Instructions to follow: The required answer is the run of lines from the one holding "Delete the nested group via its trash icon" to the end of the data below, copied exactly and free of pictures.

(Stored items)
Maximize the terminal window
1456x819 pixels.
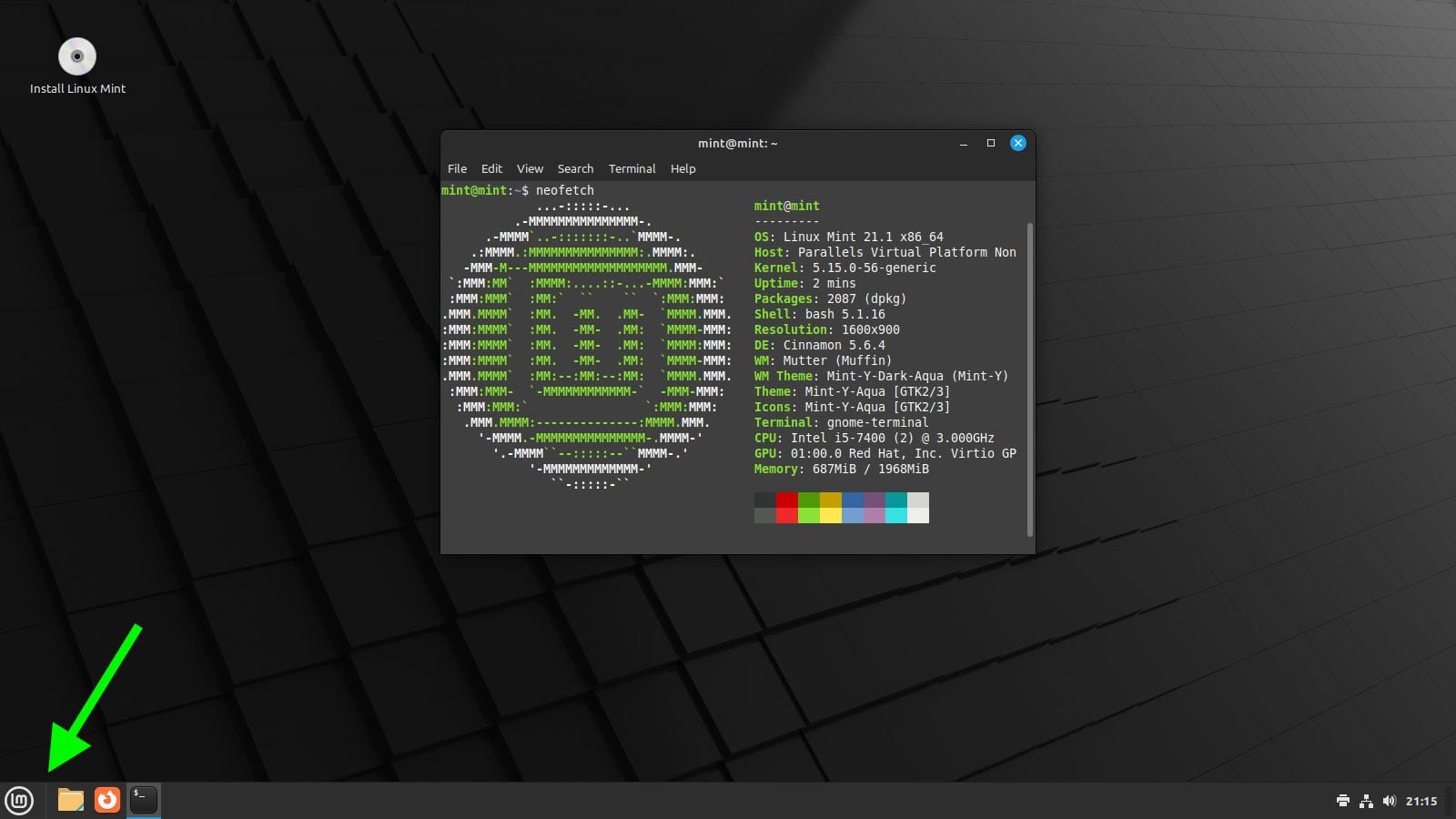tap(991, 143)
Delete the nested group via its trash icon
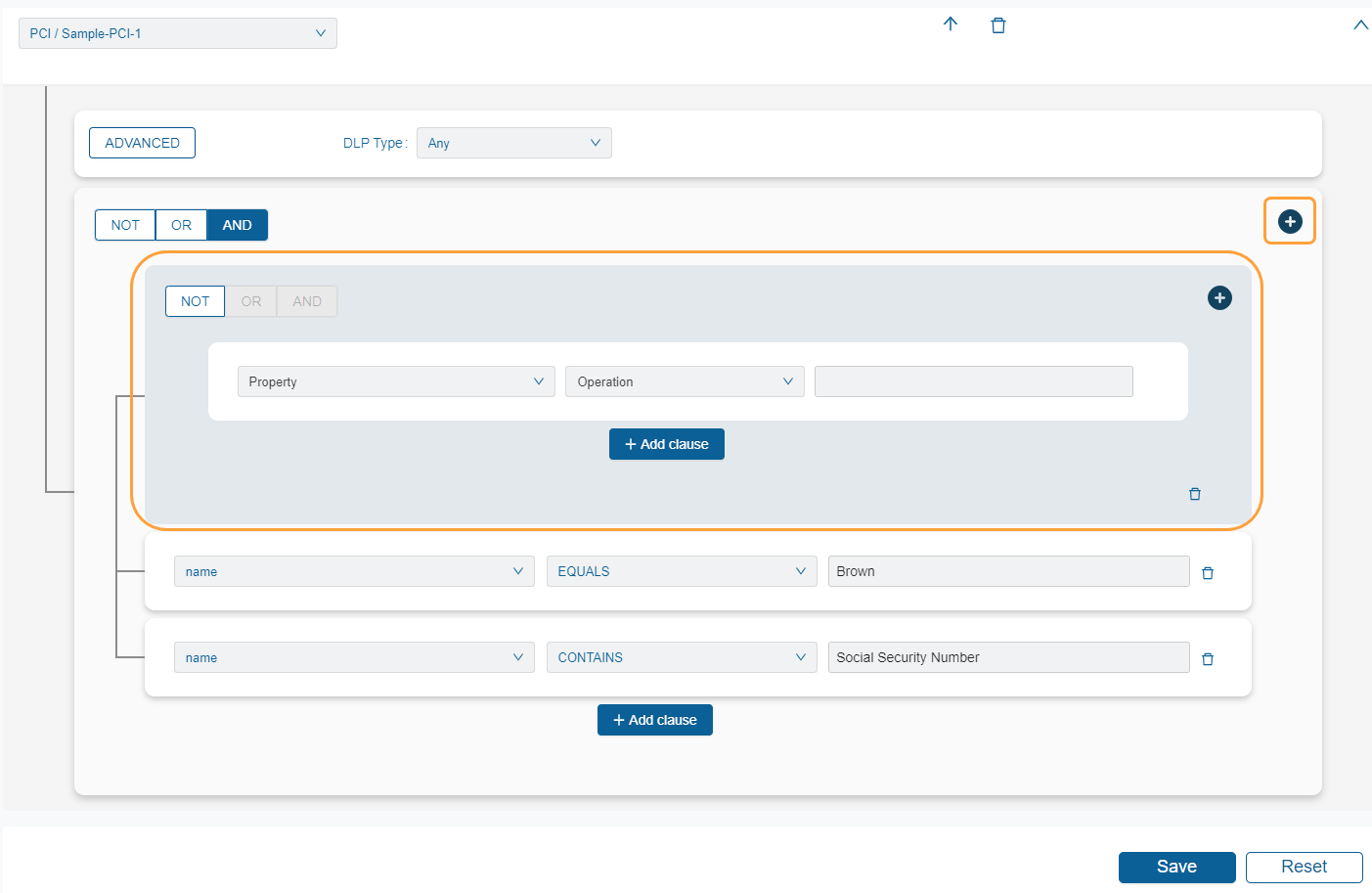 point(1194,494)
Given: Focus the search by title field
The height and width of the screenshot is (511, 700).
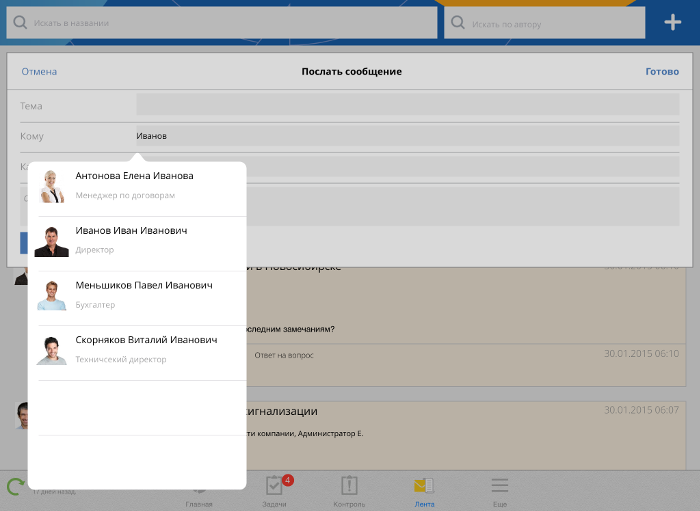Looking at the screenshot, I should coord(230,22).
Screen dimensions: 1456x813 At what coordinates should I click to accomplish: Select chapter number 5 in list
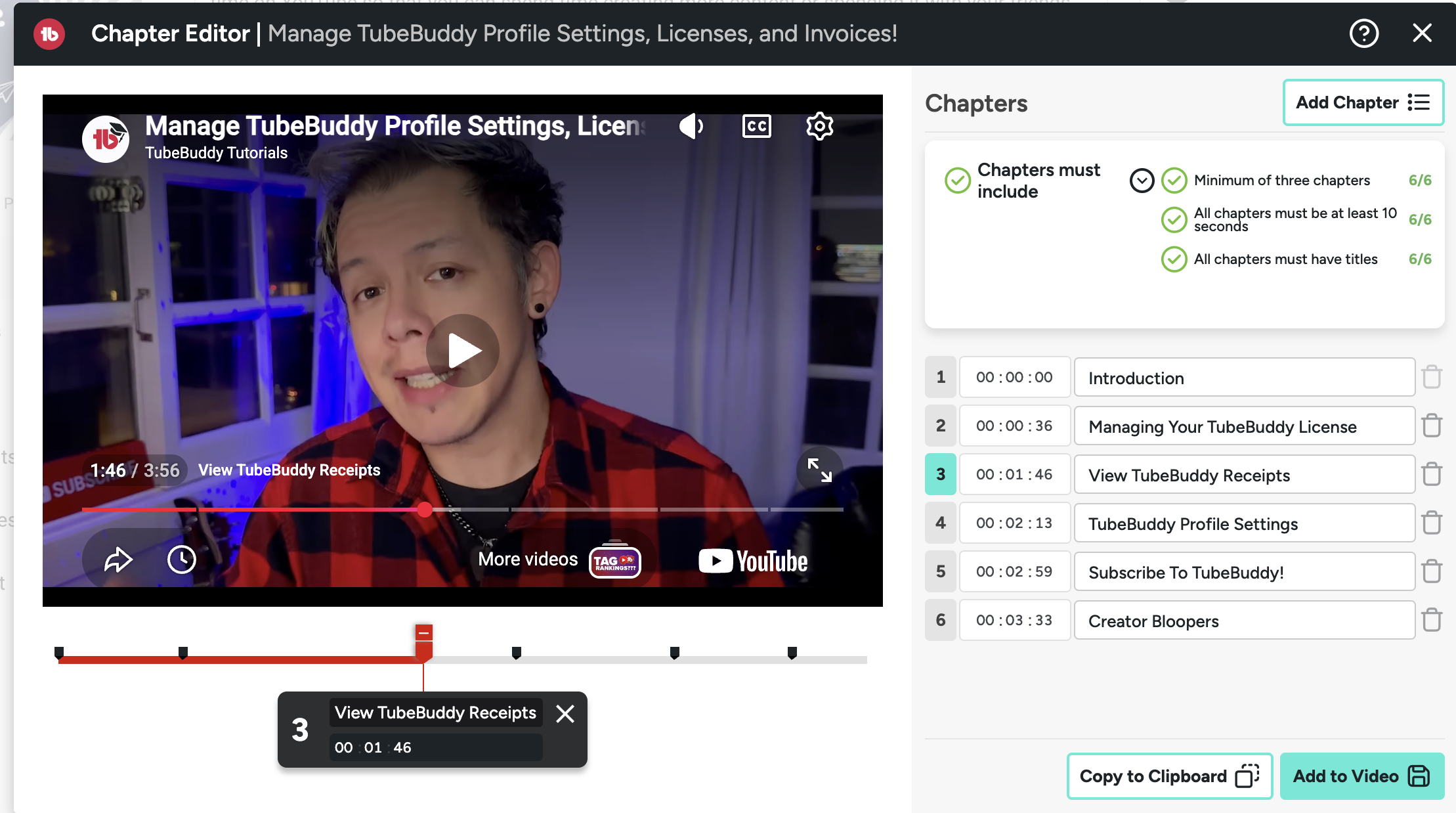coord(941,571)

Reply to the task:
Delete the nested group via its trash icon
 point(1194,494)
Given: Focus the search by title field
The height and width of the screenshot is (511, 700).
Looking at the screenshot, I should coord(230,22).
Screen dimensions: 1456x813 At what coordinates should I click to accomplish: Select chapter number 5 in list
coord(941,571)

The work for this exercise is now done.